PR

 異なる法人の医療機関や介護施設を一体的に運営する「地域医療連携推進法人」制度の創設などを盛り込んだ改正医療法が、2015年9月16日に成立した。一定の基準を満たした一般社団法人を、都道府県知事が地域医療連携推進法人として認定し、医療法人や介護事業を手がける非営利法人などを同法人の傘下に置くことを認める。

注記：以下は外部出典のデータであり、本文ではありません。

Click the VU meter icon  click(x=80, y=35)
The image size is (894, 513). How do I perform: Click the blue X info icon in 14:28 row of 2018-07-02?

 地域医療連携推進法人の主要な業務は「統一的な連携推進方針」の策定で、この方針に基づき、傘下の医療機関の機能分化や連携などの事業を推進する。病床再編の実効性を高めるため、同法人の傘下の法人が地域医療構想区域(原則として二次医療圏単位)内で病床再編を行う場合、病床過剰地域でも病床の融通などが認められる。このほかの業務としては、医師や看護師などの共同研修、医療機器の共同利用、病院開設、資金貸付などがあり、関連事業を行う株式会社を保有することもできる。

 認定の要件は、地域医療構想区域を考慮して連携を構築する区域を決めていることや、社員(参加法人)に原則各1個の議決権を持たせることなど。非営利性を確保する観点から、営利法人の役職員を役員にすることや剰余金の配当は禁じている。